▶ [Приведенный фрагмент]
===

Канада, о которой вспомнил Вл. Дозорцев, — красноречивый пример такой поликультурности: государство — одно, но франкофоны и англофоны упорно отстаивают свою этническую несхожесть, и так же сохраняют несколько слоев в духовном фундаменте русские, украинцы, индейцы и любые другие попавшие в этот общий двуязычный обруч национальные группы.

Более того, ни одно однородное целое, пусть даже имеющее эту однородность в качестве государственной программы, не может удержать ее в настоящих условиях: целое обречено дробиться. По этническому признаку — так по этническому, по религиозному — так по религиозному, но дробиться будет непременно. Взять Соединенные Штаты: вроде бы успешно функционирующий «общий котел» (то, что у нас от перегрева разорвалось), и два века отбор ведется именно по признаку отказа от «прежних корней» и принятия новой, американской идентификации.

===

▶ [Краткая задача]
Перечислите все группы, которые в приведенном выше фрагменте о поликультурности прямо названы как сохраняющие в Канаде свою несхожесть или несколько слоев в духовном фундаменте.

▶ [Исходные данные]
===

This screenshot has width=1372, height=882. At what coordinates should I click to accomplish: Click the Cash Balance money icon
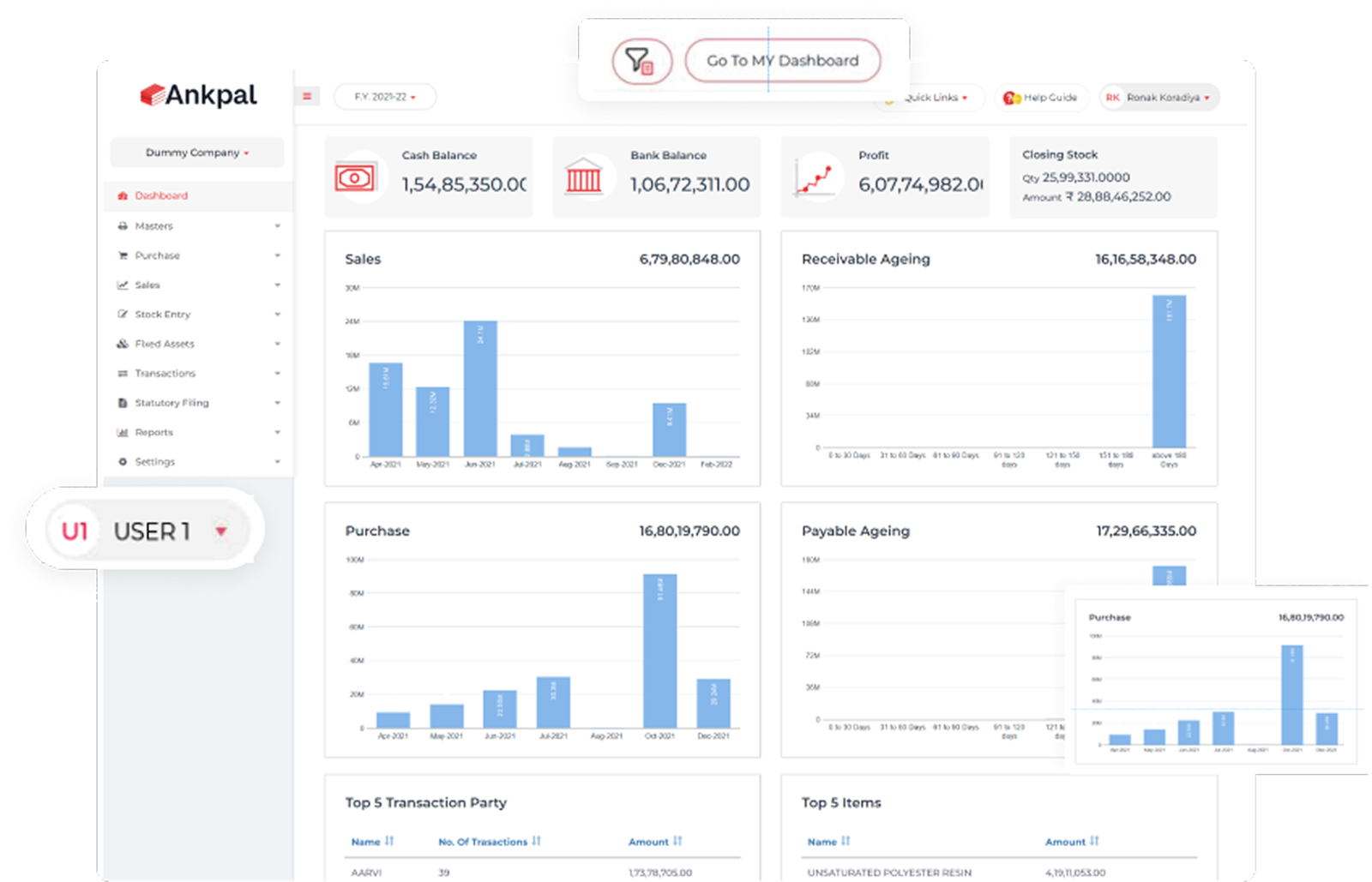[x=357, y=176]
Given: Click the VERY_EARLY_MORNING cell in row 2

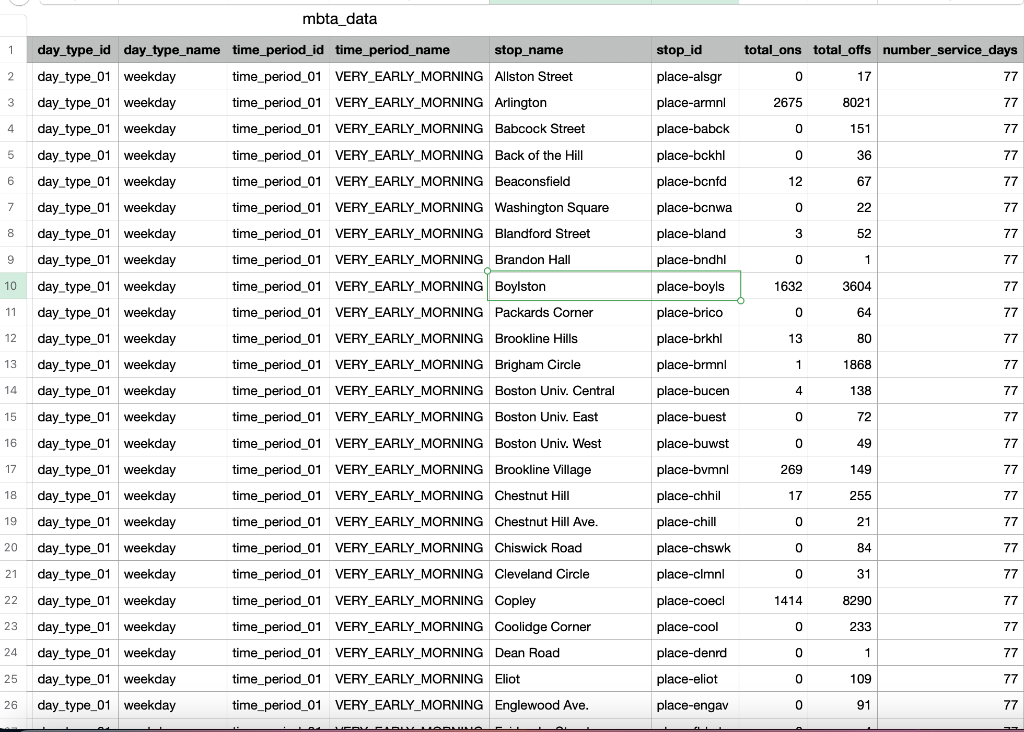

===

▶ [Решение задачи]
Франкофоны, англофоны, русские, украинцы, индейцы.